Giengen / Dieter Reichl Nach der Unterzeichnung der Partnerschaftsurkunde am Stadtfestwochenende in Giengen fliegt kommende Woche eine Delegation zum Gegenbesuch nach San Michele auf Sizilien.

Noch gut in Erinnerung ist das vergangene Stadtfestwochenende von Ende Juli auch deshalb, weil dort der offizielle Festakt zur Besiegelung der neuen italienisch-deutschen Städtepartnerschaft stattfand, die zwischen San Michele auf Sizilien und Giengen. In herzlicher Atmosphäre unterzeichneten Giovanni Petta, Bürgermeister von San Michele, und Oberbürgermeister Dieter Henle die Freundschaftsurkunde in der Walter-Schmid-Halle. Die Herzlichkeit gründete nicht zuletzt darauf, dass zwischen Giengen und der sizilianischen Kleinstadt seit Jahrzehnten enge Beziehungen bestehen, nämlich dadurch, dass ein großer Teil der in Giengen lebenden Italiener selbst oder in nachfolgender Generation tatsächlich von dort stammen.

Jetzt steht der Gegenbesuch in San Michele an, der gemessen am südländischen Temperament womöglich noch herzlicher und bunter ausfällt, als dies in Giengen der Fall war. Mitte nächster Woche macht sich eine rund 30-köpfige Delegation für einen fünftägigen Aufenthalt auf in den Süden, rund 2000 Kilometer entfernt von Giengen. OB Dieter Henle wird begleitet von Stadträten und Vertretern von öffentlichen Einrichtungen und Vereinen. An diesem Wochenende findet im Ort mit Messe und Umzug ein großes kirchliches Fest zu Ehren des örtlichen Schutzheiligen St. Michael statt, wie im Vorjahr wird auch ein Giengener Stand dort aufgebaut, an dem Würstchen gebrutzelt werden. Am Samstag ist der Festakt vorgesehen, an dem auf italienischer Seite die Freundschaft mit Giengen offiziell besiegelt wird.

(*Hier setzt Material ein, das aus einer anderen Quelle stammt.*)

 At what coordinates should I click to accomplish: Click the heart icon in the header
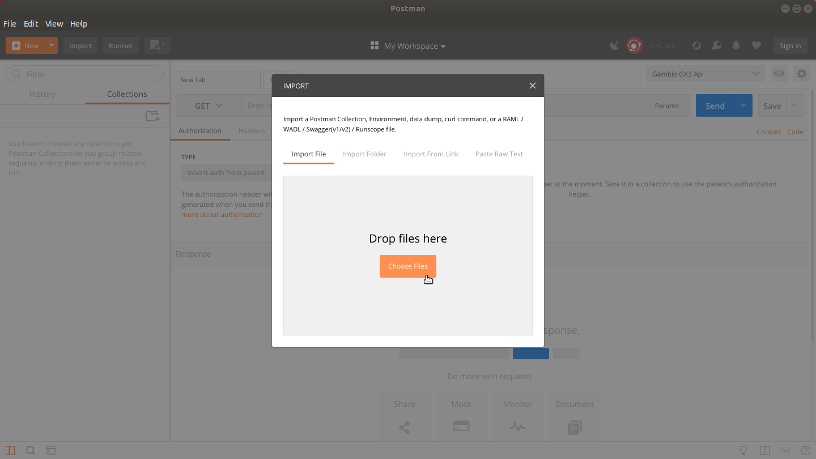tap(757, 45)
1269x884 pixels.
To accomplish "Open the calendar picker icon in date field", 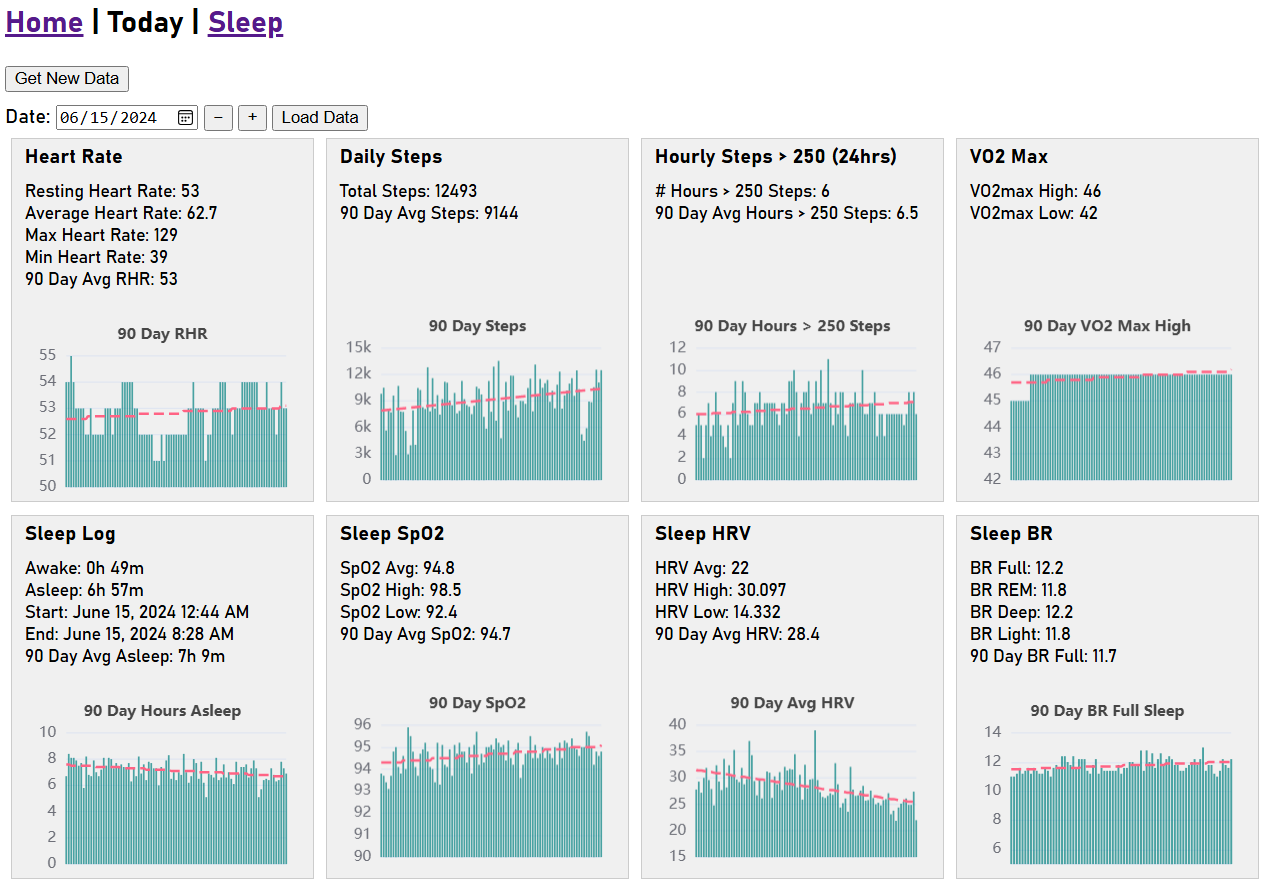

Die Städetfreundschaft ist nicht zuletzt OB Henle ein Anliegen. „Beim Festakt in Giengen standen italienischen Bürgern Tränen in den Augen. Das zeigt, dass es richtig ist, diese Partnerschaft zu haben. Wir sind jetzt ein Quintett, mit Köflach, Le Pré St. Gervais und Zeulenroda. Die globale Politik hat ihren Stellenwert, vor Ort können wir aber die Dinge mitprägen“, sagte er.